# [WRITTEN EXERCISE]
Which lines of the records below contain the word "Open"? Gather every such line and copy it out in full, treating uppercase and lowercase as different.

Records taken from a collection:
------------
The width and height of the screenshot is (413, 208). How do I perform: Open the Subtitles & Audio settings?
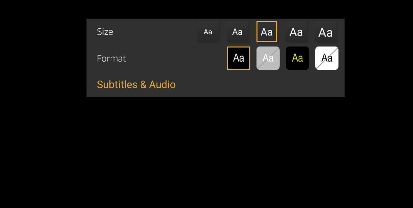coord(136,84)
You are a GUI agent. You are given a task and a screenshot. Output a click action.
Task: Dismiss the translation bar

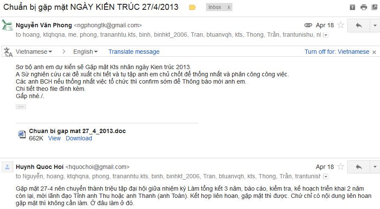click(374, 52)
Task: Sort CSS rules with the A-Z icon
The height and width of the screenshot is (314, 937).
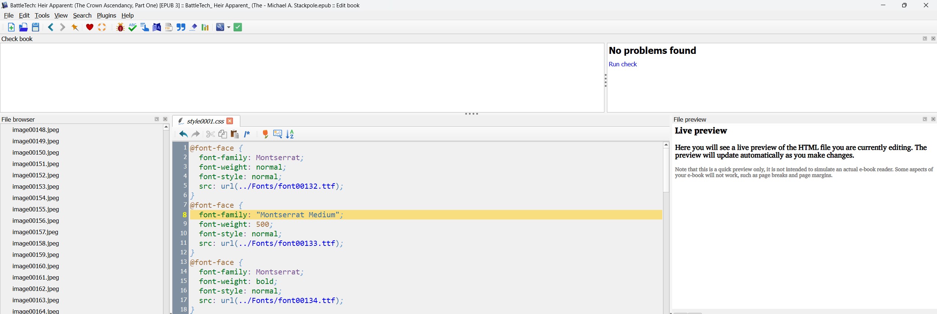Action: (x=290, y=134)
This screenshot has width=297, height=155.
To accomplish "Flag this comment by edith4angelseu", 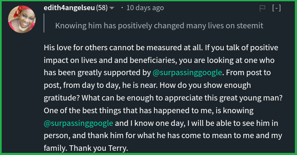I will [262, 8].
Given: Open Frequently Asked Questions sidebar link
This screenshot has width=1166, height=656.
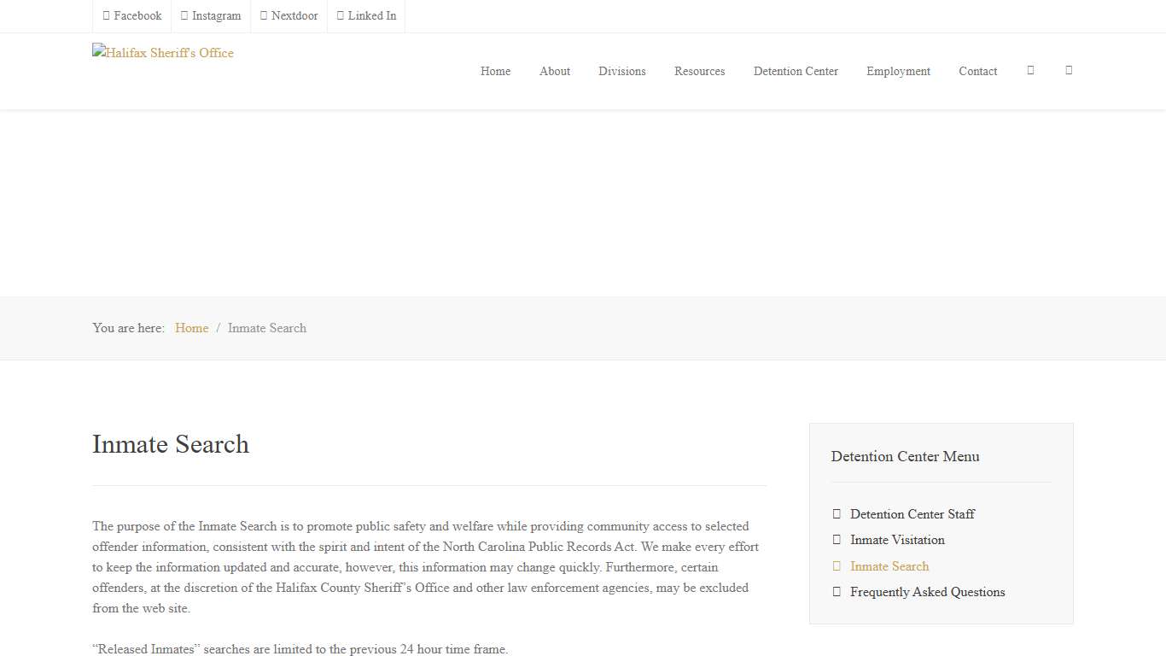Looking at the screenshot, I should tap(927, 592).
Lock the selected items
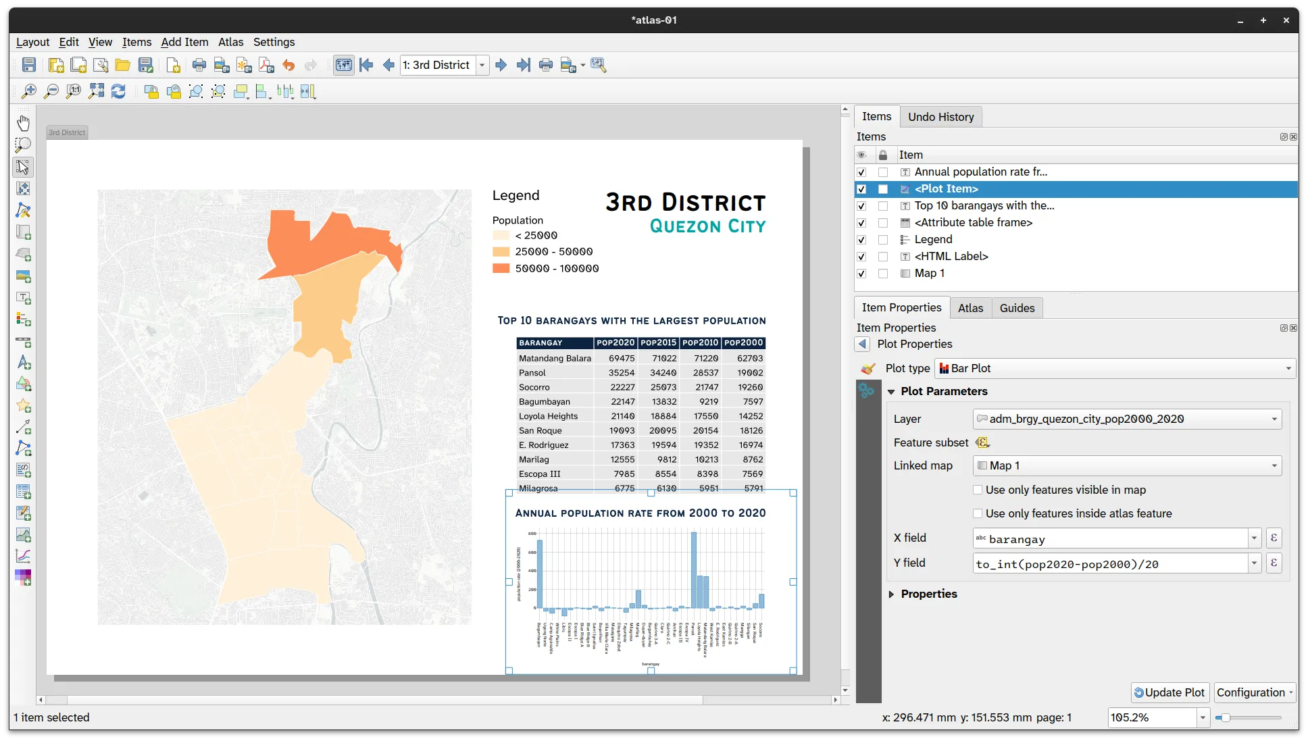The height and width of the screenshot is (741, 1308). click(x=151, y=91)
------------
# [FULL OUTPUT]
The width and height of the screenshot is (413, 208). How do I perform: Open the Subtitles & Audio settings?
Given: Open Frequently Asked Questions sidebar link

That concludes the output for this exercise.